What needs to be done:
Return every line of the items below word for word, leaving out the pictures.

Task inputs:
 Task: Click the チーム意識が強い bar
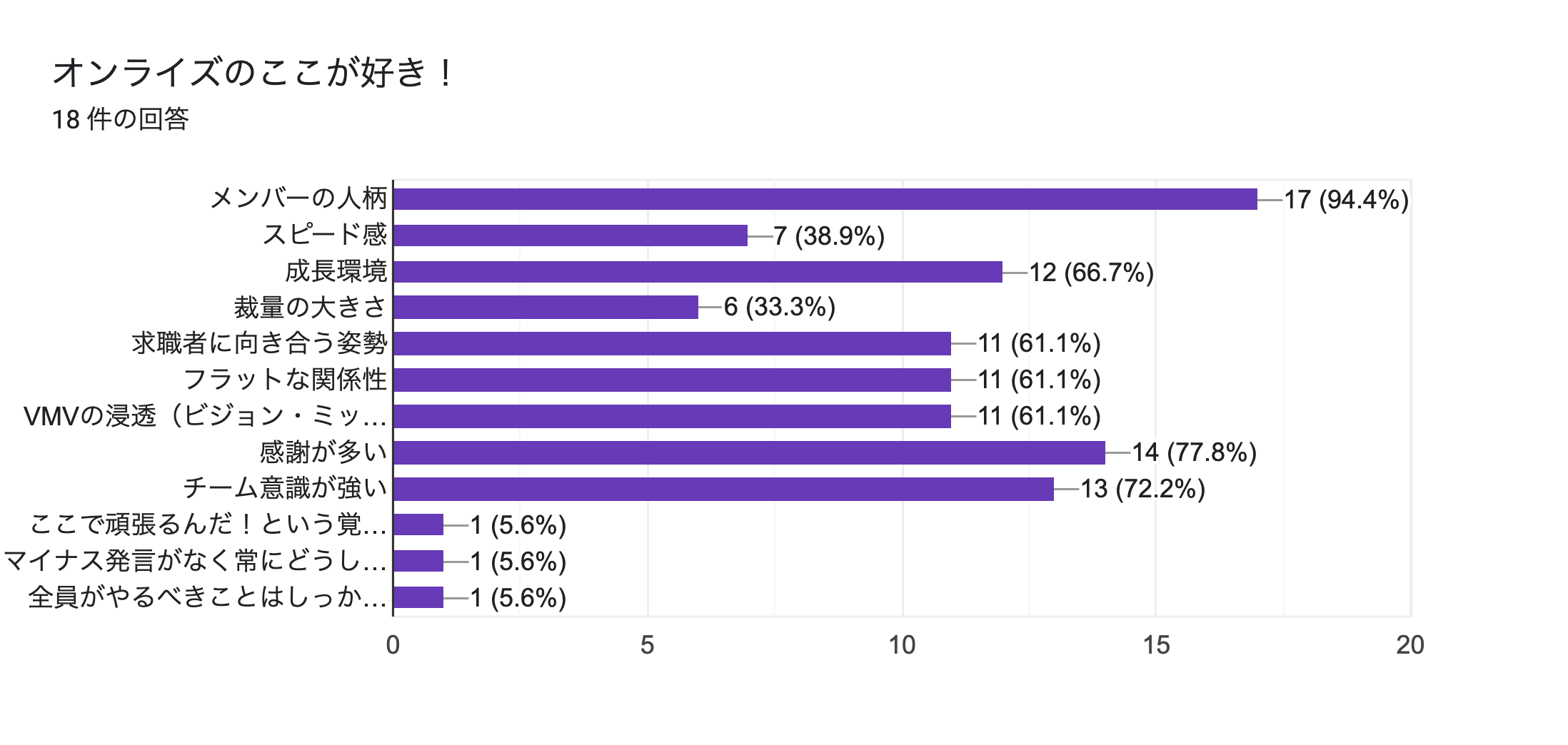pyautogui.click(x=724, y=489)
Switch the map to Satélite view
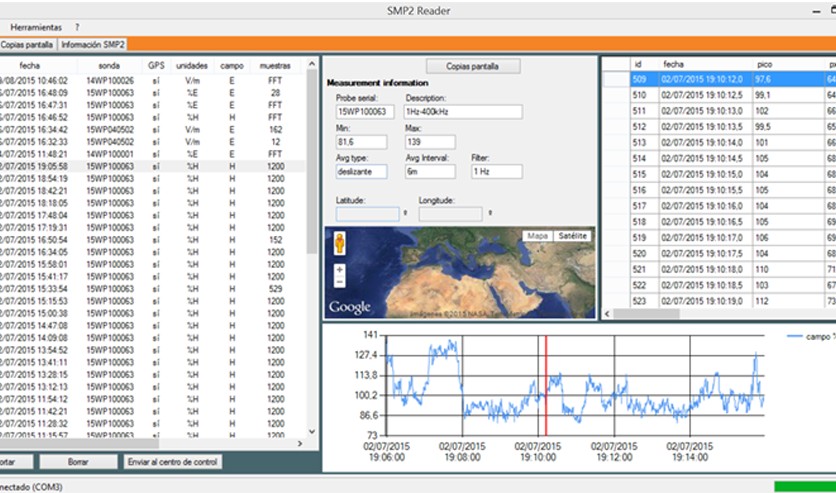 [573, 236]
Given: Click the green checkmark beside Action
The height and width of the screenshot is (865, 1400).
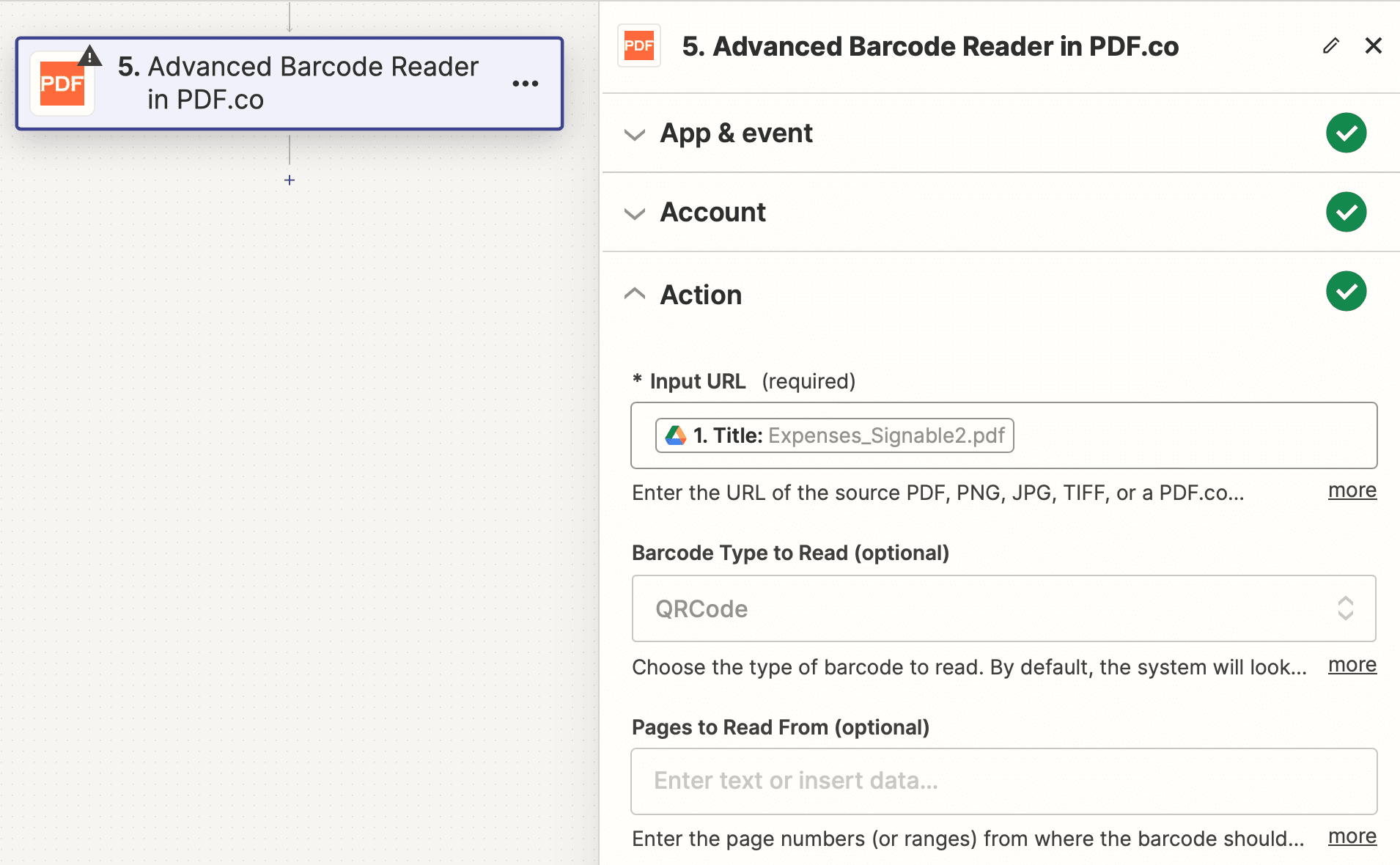Looking at the screenshot, I should pyautogui.click(x=1346, y=291).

Expected answer:
 Task: Click the チーム意識が強い bar
pyautogui.click(x=724, y=489)
Switch the map to Satélite view
 [573, 236]
Given: Click the green checkmark beside Action
The height and width of the screenshot is (865, 1400).
Looking at the screenshot, I should pyautogui.click(x=1346, y=291).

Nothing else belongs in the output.